- Consigne: Poursuivez l'article sur le spectacle de danse en plein air en reprenant juste après sa dernière phrase.

- Texte source:
<<<<

Danse en plein air et métamorphoses

SPECTACLE • «Morphose» du tandem chorégraphique lausannois formé par Corinne Rochet et Nicolas Pettit permet à la danse romande de renouer avec l’espace public post confinement. Un joyau d’épure abstraite et mythologique autour du couple. A voir à l’Esplanade de Montbenon.

"Morphose" de la Compagnie lausannoise Utilié publique. Ou l'art des métamorphoses fuies de Corinne Rochet et Nicolas Pettit. Photo: Jean-Sébastien Monzani

Au détour de «Morphoses», le pas de deux que mène Corinne Rochet et Nicholas Pettit au sein de leur Compagnie Utilité Publique à la scène comme à la vie débute par simple balancement de figures chorégraphiques archaïques. En parfaite synchronie chaque interprète projette une jambe vers l’avant puis l’arrière. On songe, un temps, à un échauffement ou l’esquisse d’une pièce à venir en danse néoclassique plus que contemporaine.

Mouvement en voie d’apparition

La séquence est menée tel un exercice à une barre imaginaire. Elle est accompagnée d’une bande son venteuse électro sourde et inquiétante avant de devenir pluvieuse et de se métamorphoser en pulsation cardiaque. La chorégraphie piste et traduit « le moment où le mouvement commence s’inscrire, à se dessiner, mais ne se définit pas entièrement. Loin de vouloir imposer une narration et lecture au public, nous voulions être dans l’idée de sensation, d’image », souligne en entretien la chorégraphe et danseuse Corinne Rochet.

A l’instar de Jour de lenteur (1937), la toile surréaliste empreinte d’un onirisme d’une subtile élégance de ses formes molles de Jean Tanguy, source d’inspiration de la danse, Morphoses travaille sur quelques lignes traits, points d’accroches et impressions. La feuille de pays froissée, concassée vent dissimuler le visage, le métamorphosant en une étrange créature à mi-chemin entre la forme et l’informe.

 Métamorphoses

Sans oublier « d’esquisser des ouvertures de pensées ou de voyages ». Laisser ainsi le spectateur libre d’aller dans son imaginaire. Les regardeurs ne font-ils pas les tableaux selon l’intuition de Marcel Duchamp ? C’est aussi la lenteur qui marque les portés dans une rotation décélérée continue des danseurs. Portés de l’homme par la femme, tête vers le sol, pareil à une aiguille. Et de la femme par l’homme. Belle idée égalitaire de prendre le temps de soupeser l’autre, de le soutenir au sein du couple dans un jeu égal de forces, de renversements et révolutions.

Les chorégraphes ont aussi librement puisé dans l’univers d’Ovide. Inspiré des auteurs de l’époque Hellénistique, Ovide a signé un long poème épique, Les Métamorphoses. Il retrace quelques 250 légendes mythologiques qui narrent les transformations d’hommes ou de dieux en plantes, en animaux, en minéraux… Ainsi l’opus dansé est-il organisé par chapitres. Il  suit, par exemple, l’aventure des Géants qui voient l’humanité en surplomb des cieux et le déluge ou temps du chaos. Avant de dévoiler ce qui reste de traces sur la page modelée, froissée par le corps et s’imprimant sur les contours du visage entre autres.

>>>>

- Données affichées:
<<<<

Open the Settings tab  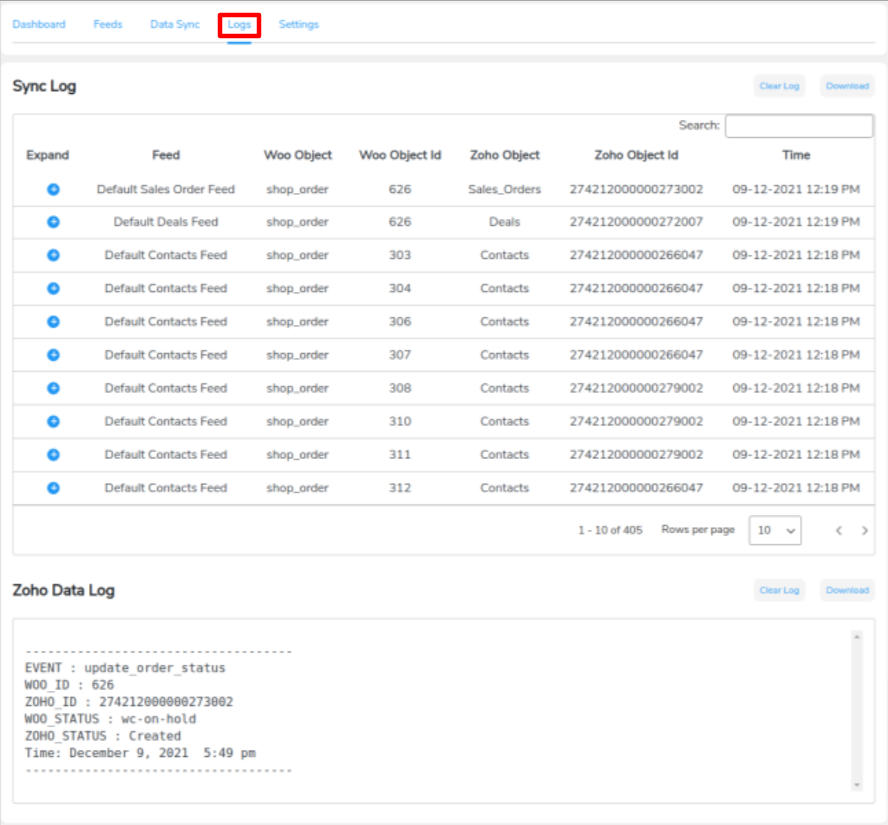pos(299,24)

>>>>

- Résultat:
Ouverture limitée

A découvrir à l’Esplanade de Montbenon, célèbre parc central lausannois fiché entre Palais de Justice, Cinémathèque suisse et statue de Guillaume Tell, le duo Morphoses créé en 2015 impressionne par sa rigueur, son inventivité et son caractère graphique. « Sortir cette pièce de la boite noire traditionnelle du théâtre, c’est lui ouvrir des possibilités scénographiques toutes nouvelles, inédites. C’est à la fois une rencontre avec l’ouverture et une réalité rigide, tenue. Cette dernière est dictée par les conditions sanitaires actuelles : réservation obligatoire, dépôt de cordonnées personnelles permettant la traçabilité du spectateur… »,

Le duo Morphoses se redéploie ainsi dans le cadre notamment de la plateforme CultureDebout! recensant les actions et les initiatives organisées par la scène culturelle lausannoise. Et de Riposte!, ce dernier geste programmatique se voulant une réponse à la pandémie d’un « collectif d’actrices et d’acteurs culturels lausannois pour proclamer la vitalité artistique du terreau créatif local », comme il se dépeint lui-même.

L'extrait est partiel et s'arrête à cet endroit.